Check each line of the listing below for "computer" and state how many lines contain it, with no other words.
··· Information given ···
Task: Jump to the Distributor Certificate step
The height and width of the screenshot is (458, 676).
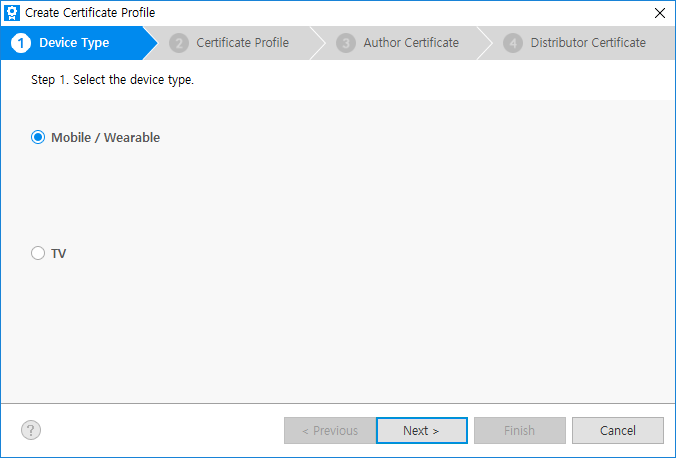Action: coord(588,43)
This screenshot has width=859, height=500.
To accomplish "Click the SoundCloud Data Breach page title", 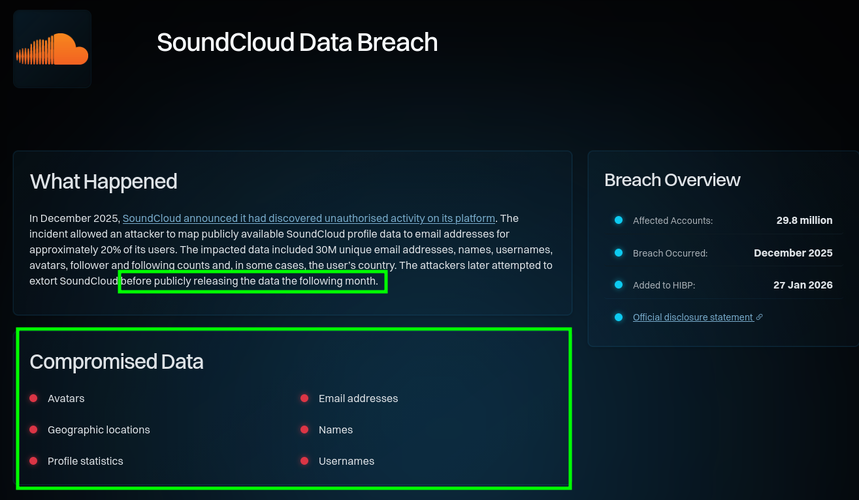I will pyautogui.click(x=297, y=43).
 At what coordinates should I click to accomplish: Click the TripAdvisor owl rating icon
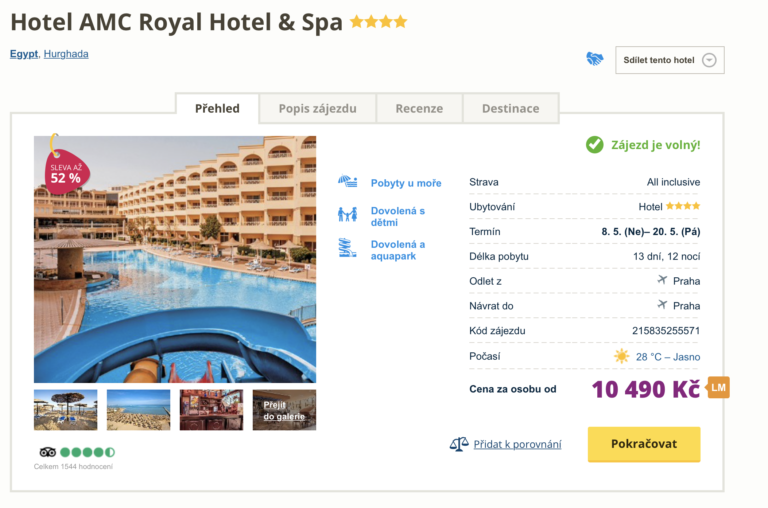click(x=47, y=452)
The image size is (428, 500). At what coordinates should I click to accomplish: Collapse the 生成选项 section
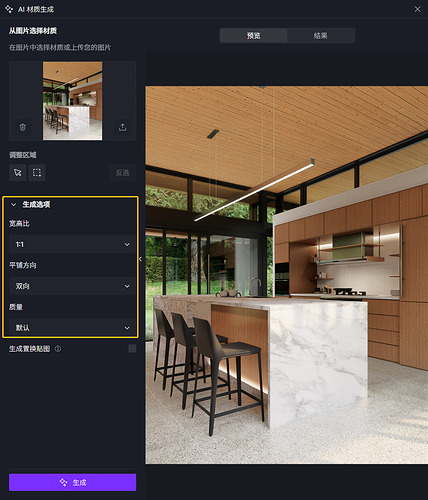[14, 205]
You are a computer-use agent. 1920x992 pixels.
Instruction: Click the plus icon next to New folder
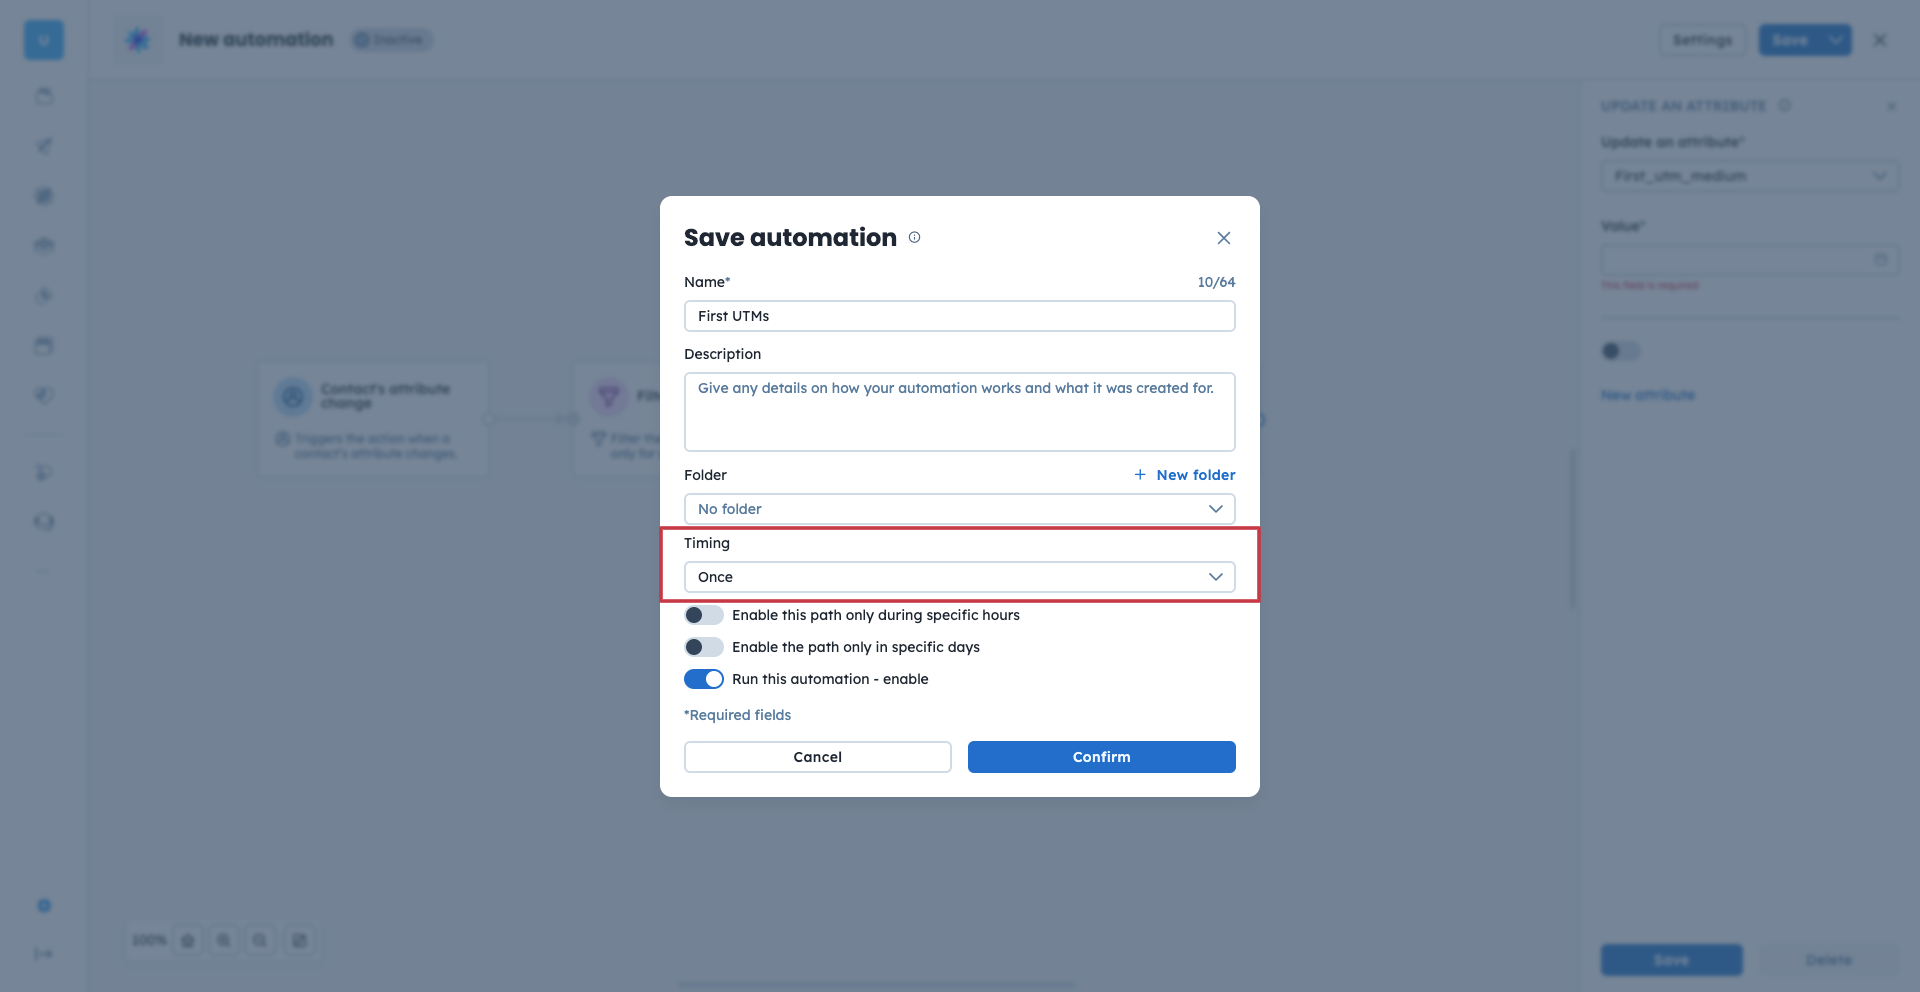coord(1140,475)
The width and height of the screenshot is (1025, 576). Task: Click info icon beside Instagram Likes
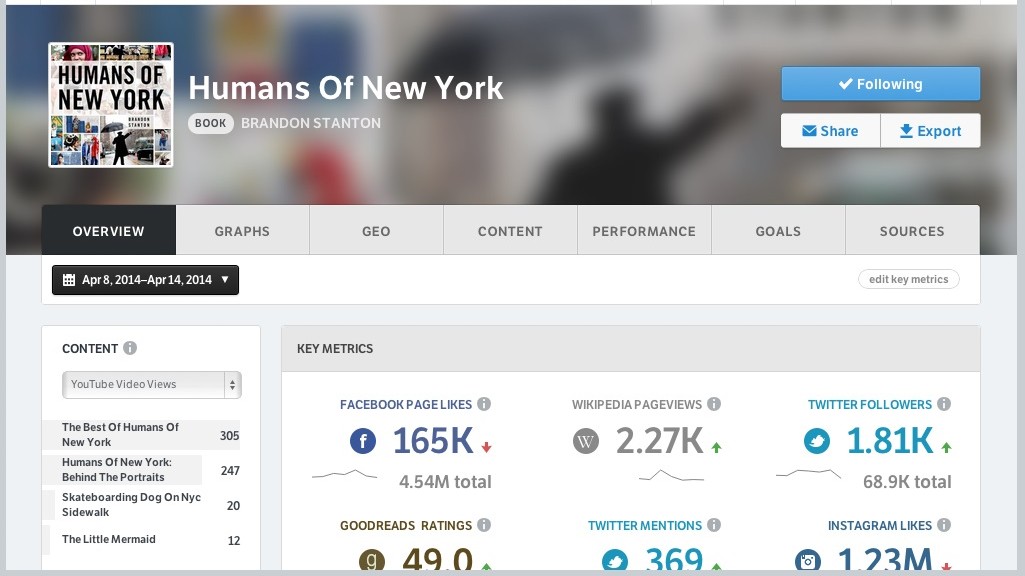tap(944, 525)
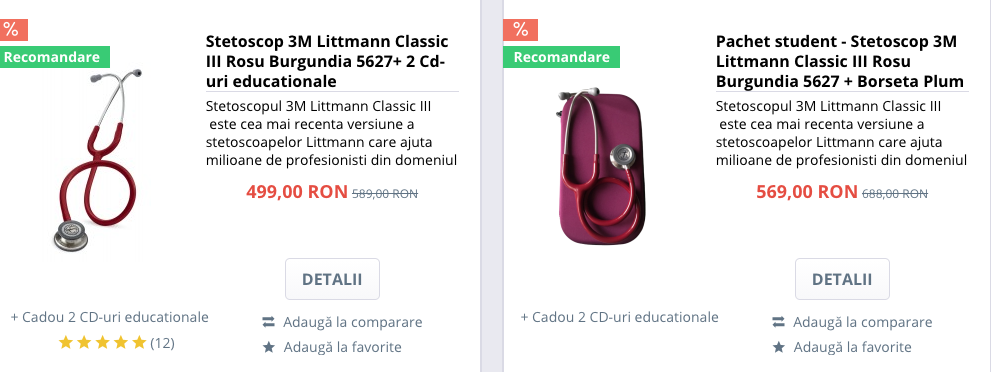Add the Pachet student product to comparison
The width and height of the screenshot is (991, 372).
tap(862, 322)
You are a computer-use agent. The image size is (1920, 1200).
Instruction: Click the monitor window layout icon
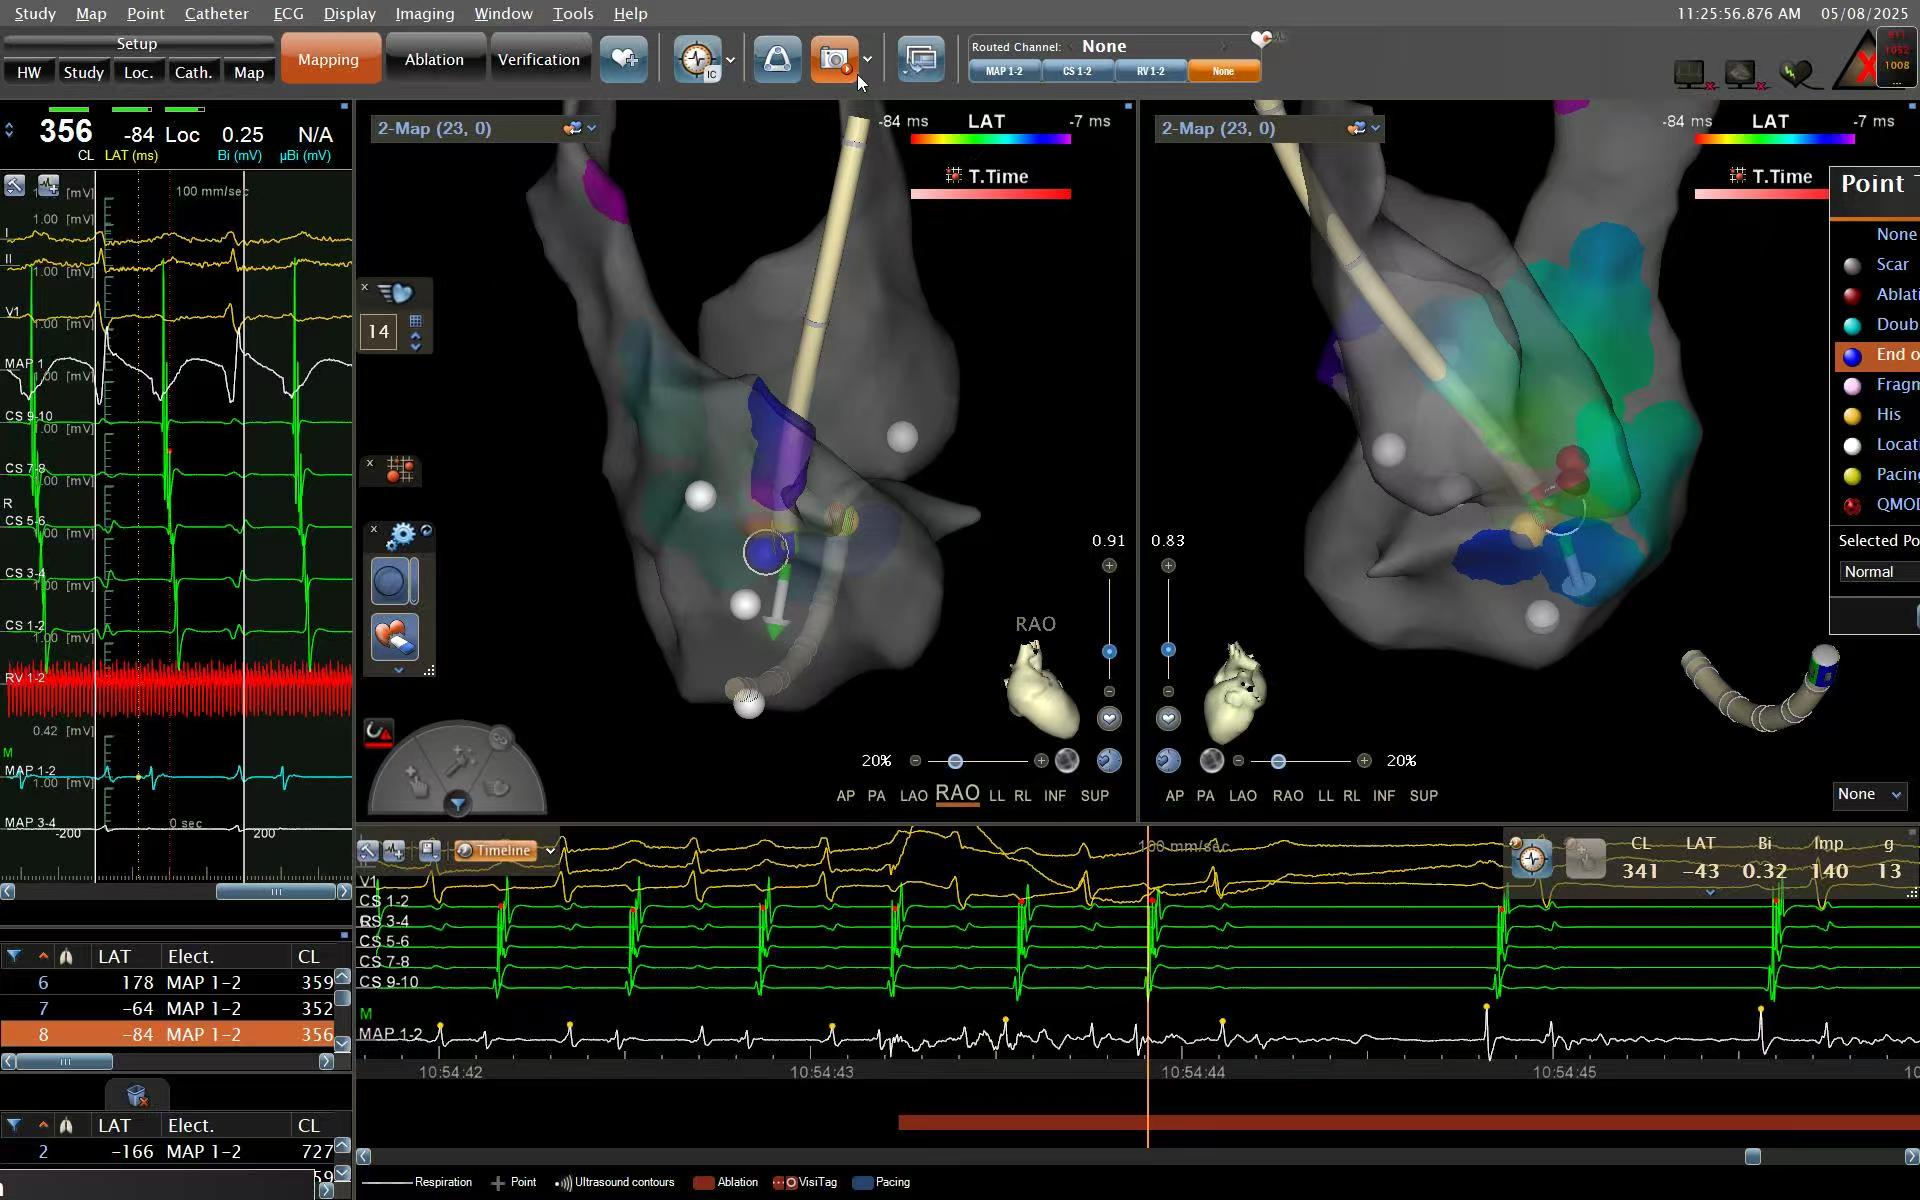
···
Result for this task>
2